— WHAT YOU SHOULD DO —
Report every line in the records below that contains the word "green", copying each one in full. Case counts.

— RECORDED INFORMATION —
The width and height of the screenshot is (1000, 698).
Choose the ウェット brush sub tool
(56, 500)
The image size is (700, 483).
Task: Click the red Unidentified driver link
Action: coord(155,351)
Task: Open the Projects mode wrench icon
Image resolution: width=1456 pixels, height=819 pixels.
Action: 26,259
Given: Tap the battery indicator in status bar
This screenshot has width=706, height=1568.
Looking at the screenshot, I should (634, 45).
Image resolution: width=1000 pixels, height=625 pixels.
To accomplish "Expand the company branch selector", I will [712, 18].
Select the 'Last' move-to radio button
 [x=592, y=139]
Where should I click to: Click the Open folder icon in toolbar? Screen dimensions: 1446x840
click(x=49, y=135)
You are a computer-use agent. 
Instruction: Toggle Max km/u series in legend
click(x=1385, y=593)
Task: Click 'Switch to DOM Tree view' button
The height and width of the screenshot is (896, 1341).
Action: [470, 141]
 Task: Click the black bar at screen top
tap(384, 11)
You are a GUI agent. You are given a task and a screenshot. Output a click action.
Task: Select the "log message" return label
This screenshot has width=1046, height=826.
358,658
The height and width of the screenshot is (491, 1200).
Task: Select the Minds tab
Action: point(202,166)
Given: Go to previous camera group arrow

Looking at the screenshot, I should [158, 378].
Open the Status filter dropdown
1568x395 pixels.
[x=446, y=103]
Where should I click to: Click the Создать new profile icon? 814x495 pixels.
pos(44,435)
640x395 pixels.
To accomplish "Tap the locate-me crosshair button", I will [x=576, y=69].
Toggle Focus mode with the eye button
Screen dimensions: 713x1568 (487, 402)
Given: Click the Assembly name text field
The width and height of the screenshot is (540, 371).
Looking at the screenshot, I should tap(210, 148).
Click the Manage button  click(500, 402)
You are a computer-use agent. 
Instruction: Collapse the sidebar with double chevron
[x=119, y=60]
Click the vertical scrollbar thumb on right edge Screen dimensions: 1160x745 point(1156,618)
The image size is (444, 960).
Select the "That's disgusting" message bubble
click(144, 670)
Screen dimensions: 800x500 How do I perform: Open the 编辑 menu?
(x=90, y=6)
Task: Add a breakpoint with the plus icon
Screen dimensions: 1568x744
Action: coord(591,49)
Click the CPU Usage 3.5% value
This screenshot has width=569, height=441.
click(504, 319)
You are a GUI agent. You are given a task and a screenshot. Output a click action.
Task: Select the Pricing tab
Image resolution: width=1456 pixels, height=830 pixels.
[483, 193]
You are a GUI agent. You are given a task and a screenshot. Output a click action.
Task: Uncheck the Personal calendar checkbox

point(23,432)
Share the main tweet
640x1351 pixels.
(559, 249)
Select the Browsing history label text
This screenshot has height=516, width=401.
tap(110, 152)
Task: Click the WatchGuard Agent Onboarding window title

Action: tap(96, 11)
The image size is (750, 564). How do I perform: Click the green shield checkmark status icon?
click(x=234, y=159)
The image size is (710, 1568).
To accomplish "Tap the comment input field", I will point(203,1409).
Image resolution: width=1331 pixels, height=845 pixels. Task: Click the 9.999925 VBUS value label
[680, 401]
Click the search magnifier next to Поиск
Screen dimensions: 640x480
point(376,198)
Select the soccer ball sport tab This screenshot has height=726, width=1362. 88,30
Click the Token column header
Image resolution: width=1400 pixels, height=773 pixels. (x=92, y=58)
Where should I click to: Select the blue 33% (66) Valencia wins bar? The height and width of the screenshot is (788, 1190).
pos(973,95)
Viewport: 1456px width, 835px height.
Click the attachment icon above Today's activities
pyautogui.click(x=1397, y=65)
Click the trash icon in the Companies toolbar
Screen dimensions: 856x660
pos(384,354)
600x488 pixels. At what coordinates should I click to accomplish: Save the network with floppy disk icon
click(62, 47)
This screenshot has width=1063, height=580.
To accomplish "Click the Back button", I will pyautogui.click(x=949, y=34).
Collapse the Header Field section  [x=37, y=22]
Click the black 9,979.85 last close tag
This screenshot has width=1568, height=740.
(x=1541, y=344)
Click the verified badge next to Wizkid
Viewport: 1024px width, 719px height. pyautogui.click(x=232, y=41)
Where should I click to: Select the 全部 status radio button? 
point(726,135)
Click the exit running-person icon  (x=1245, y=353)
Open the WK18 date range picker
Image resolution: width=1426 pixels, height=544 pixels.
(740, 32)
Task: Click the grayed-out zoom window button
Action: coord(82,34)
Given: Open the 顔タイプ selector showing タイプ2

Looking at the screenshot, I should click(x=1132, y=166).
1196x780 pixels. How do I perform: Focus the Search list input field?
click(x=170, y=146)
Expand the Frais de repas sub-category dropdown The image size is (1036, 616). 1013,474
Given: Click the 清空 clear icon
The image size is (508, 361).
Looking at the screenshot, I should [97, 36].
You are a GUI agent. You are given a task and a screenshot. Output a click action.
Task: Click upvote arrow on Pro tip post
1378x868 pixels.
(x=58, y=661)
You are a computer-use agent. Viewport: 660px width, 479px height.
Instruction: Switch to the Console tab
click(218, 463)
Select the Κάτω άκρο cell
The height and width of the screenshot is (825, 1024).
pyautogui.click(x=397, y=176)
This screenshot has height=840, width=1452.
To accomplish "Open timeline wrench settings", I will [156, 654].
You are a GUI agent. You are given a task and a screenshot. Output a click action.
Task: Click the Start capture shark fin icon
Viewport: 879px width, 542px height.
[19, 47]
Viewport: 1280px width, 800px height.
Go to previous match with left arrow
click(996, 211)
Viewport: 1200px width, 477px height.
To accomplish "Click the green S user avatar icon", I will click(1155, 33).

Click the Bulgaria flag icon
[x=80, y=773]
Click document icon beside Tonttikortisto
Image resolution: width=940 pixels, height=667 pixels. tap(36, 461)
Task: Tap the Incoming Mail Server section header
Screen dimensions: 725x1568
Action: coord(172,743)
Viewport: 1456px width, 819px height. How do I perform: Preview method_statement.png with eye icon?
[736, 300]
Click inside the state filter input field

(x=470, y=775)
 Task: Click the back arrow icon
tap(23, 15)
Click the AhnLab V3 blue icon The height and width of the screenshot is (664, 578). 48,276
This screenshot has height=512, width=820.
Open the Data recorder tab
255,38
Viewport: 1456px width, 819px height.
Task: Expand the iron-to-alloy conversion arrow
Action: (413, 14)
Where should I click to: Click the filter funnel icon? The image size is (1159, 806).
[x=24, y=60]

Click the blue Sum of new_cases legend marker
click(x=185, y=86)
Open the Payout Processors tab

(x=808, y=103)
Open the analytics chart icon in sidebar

— RESULT FOR THIS TASK —
The image size is (750, 564). How do I perform: Click the green shield checkmark status icon?
To accomplish "Click the green S user avatar icon", I will click(1155, 33).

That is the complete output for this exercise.